Introduction
The subject of values was once considered to lie beyond the purview of economic science. Preferences, taken as given to the agent and society, were seen as being about goods, dates of consumption, and states of the world, not about means (how to behave), or about beneficiaries other than the self. But as industrial civilization ends a turbulent century with rising anxiety over its social health and cohesion, the subject of values has begun seeping into economic discourse.
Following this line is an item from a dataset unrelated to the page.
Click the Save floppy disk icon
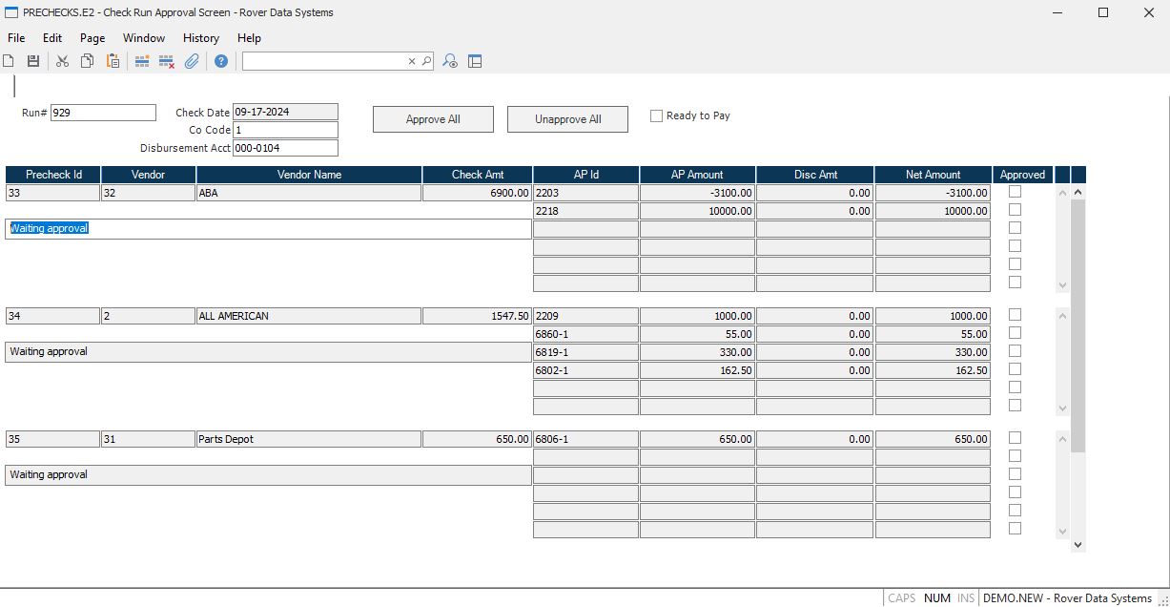click(33, 61)
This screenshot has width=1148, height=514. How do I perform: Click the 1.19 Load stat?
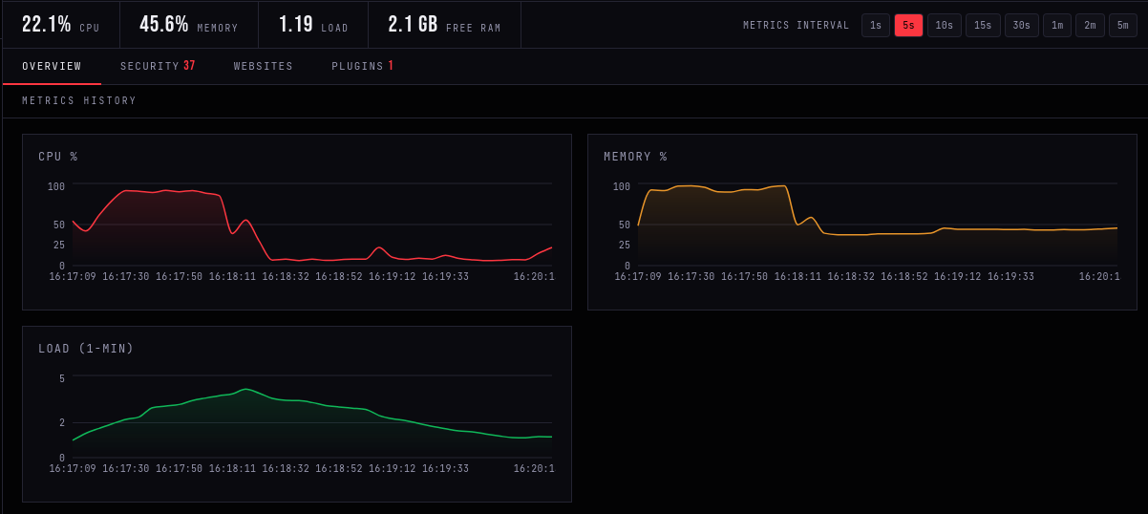pyautogui.click(x=313, y=25)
That neoclassical economics viewed values as an alien issue may have been natural given the positivistic spirit of its proponents. Robbins (1932) defined economics as a science of means–ends relationships, with the choice of ends (preferences) being of no account. And when Adam Smith's “Invisible Hand” revealed itself in the theory of general equilibrium, its manifestation was that of a vector of prices supporting an optimal allocation of resources, with preferences, technologies, endowments, and even the structure of property rights and institutions taken as givens. “De gustibus non disputandum est” and, a fortiori, “de moribus,” since economics was becoming a science of prediction and testing, whereas value statements are inherently not amenable to falsification. Assuming behavior based on self-interest, exploring where that led using deductive reasoning and mathematics, and testing the resulting conclusions using data on observable choices: These became the methodological Tao of the economics profession.
But as research in the neoclassical tradition expanded, it became clear that the economics of the mid-twentieth century had not really been as self-consistent as had been hoped.